§ TRY IT:
Among the entries below, one stretch runs from the line that contains "Select Task Usage view in status bar" through the line that contains "This screenshot has height=852, width=1136.". Repeat that stretch exactly, ends included, and only that.

§ DATA TO EXAMINE:
————

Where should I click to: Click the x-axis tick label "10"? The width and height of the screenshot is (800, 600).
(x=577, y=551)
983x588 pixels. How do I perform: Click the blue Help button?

————

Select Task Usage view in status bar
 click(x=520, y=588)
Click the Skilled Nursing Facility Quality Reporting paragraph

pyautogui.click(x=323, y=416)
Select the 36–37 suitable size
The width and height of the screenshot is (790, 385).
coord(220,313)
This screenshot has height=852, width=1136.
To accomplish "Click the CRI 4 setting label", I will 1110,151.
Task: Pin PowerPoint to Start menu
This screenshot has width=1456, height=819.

————

§ ANSWER TO THIS PROBLEM:
Select Task Usage view in status bar
 click(x=520, y=588)
Click the Skilled Nursing Facility Quality Reporting paragraph

pyautogui.click(x=323, y=416)
Select the 36–37 suitable size
The width and height of the screenshot is (790, 385).
coord(220,313)
This screenshot has height=852, width=1136.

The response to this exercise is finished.